- [The problem]: The required answer is a copy of each line in the entries below that includes "icon".

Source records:
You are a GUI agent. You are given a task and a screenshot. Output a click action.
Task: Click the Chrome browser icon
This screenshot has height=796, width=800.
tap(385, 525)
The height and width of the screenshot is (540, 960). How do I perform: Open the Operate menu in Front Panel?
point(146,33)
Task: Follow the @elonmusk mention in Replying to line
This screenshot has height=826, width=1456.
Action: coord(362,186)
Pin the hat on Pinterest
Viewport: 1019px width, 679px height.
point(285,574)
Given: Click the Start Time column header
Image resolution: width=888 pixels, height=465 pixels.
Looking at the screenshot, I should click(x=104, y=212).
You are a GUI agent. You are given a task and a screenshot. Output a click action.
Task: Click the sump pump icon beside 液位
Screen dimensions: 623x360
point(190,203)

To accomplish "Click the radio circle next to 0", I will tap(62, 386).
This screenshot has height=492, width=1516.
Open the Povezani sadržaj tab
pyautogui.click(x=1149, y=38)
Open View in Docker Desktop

- [Task response]:
Task: Click the Chrome browser icon
Task: Click the sump pump icon beside 液位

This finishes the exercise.